:: Data excerpts

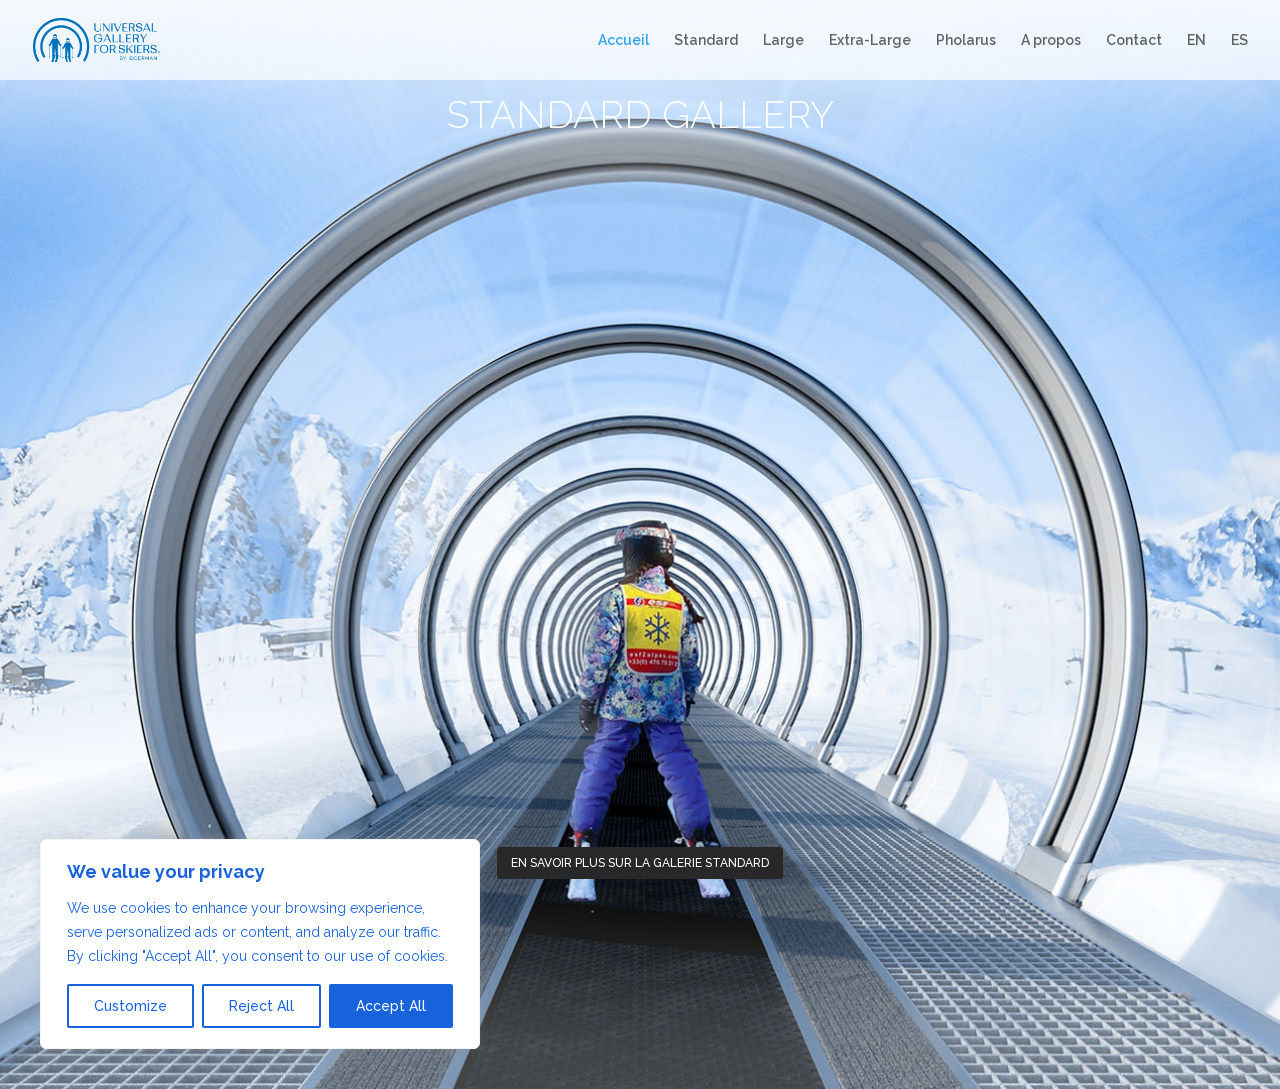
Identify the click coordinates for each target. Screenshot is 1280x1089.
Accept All (391, 1006)
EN (1196, 40)
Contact (1134, 40)
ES (1239, 40)
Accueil (623, 40)
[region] (260, 944)
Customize (130, 1006)
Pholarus (966, 40)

::::

Please rewrite the lines of all the records above, replacing "Contact" with "Contact Us" and changing nothing else. Leave the pictures out of your answer.

### [Answer to the task]
Identify the click coordinates for each target. Screenshot is 1280x1089.
Accept All (391, 1006)
EN (1196, 40)
Contact Us (1134, 40)
ES (1239, 40)
Accueil (623, 40)
[region] (260, 944)
Customize (130, 1006)
Pholarus (966, 40)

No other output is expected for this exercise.